I've got to admit, when Jen told me this I rolled my eyes and snorted out a "Ya right." You see, I'm horrifically out of shape. I can feel my body flop when it should be solid. Jen insisted. She said that they could see through my out of shape flops and see the seat I possessed. She went on to explain that I'm unique in the fact that I have a well rounded background. It made me think.
When I was young I learned how to ride bareback. Farmer style. My mom didn't believe in saddles. I didn't ride in a saddle until I was 4-H age. 4-H was my first introduction to riding "proper". It was somewhat surprising to learn one didn't just kick and pull. I began taking lessons. For the most part I rode Arabians and competed in the local shows. I rode in an English saddle and progressed on to some Arabian "A" shows. I want to be clear. My family did not have a lot of money and most of my horses were not the reliable school master type. I literally learned how to ride in the school of hard knocks. Sometimes I'm astonished that I stuck with it.

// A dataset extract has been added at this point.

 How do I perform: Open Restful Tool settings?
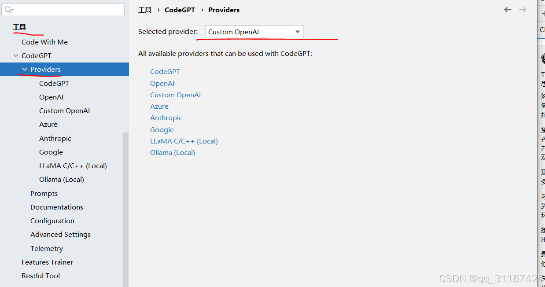tap(41, 276)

As an adult I decided that showing was horribly boring so I began to branch out. I bought a school master rope horse and learned how to rope. For the next ten years I immersed myself in the cowboy and rodeo world. I moved out into ranch and oil country, well away from the commuter acreage area I grew up in. There I hooked up with (not in the hook up sense - haha), an old cowboy who ran a small ranch complete with a stable. He was an alcoholic and full of character. Back in the day he showed and trained reining horses. Here I learned how to train a rope horse and began schooling in basic reining maneuvers. This barn became my home away from home. I shovelled shit and had my pick of horses to ride. I began "finishing" ranch horses he owned to pay for my board. I was in horsey heaven. I also had some pretty huge wrecks complete with hospital visits during this time of my life. The final hospital visit would prove to be a blow my confidence would never recover from (3rd degree concussion). I had learned how to start and finish a horse the cowboy way. My roping was progressing complete with competitions. We had even tossed around the idea of me riding a horse in the reining class at the Canadian Supreme. (There was a glorious Palamino stallion called Yeller that was good enough to go.)

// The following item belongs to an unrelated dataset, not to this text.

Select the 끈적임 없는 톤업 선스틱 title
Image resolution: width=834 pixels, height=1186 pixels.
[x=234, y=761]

At one point the cowboy lifestyle got to me. I had had enough and I moved home. Back to civilization. From this point on I rode purely for pleasure. I would do various things like take the odd jumping lesson or spend a summer turning back for cutters. And I still love going out to Ken's and spending the day doing ranch work off a horse. Pure joy.
Fast forward to now. Now I'm slightly bored but still highly pressed for time. I have a horse to play with - Marm - thank you Jesus. After Marm arrived I had some serious swings in what I wanted to do with my horsey self. I could not make up my mind. I want to cut. No I want to jump. No I want to show Arabians. No I want to... you get the idea. The problem is reality can be a bugger. What can I realistically do? What can Marm realistically do?

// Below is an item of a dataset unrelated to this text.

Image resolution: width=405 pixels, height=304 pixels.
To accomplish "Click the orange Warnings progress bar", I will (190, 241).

The outcome? With the trainers compliment ringing in my ears, (I really do have an eclectic background.), I think I'm going to focus on riding Marm English. Rationale? Marm likes being rode with contact. Loves it. I have access to high caliber trainers and lesson programs close to my house and dad's farm. And jumping challenges me. It's hard for me. It stretches my abilities.
And FYI: Marm needs a new name. She's not really a Marm and I have a hard time getting it out. So even though I hate the idea of renaming a horse, a renaming shall occur. Once I figure out what name actually works for her.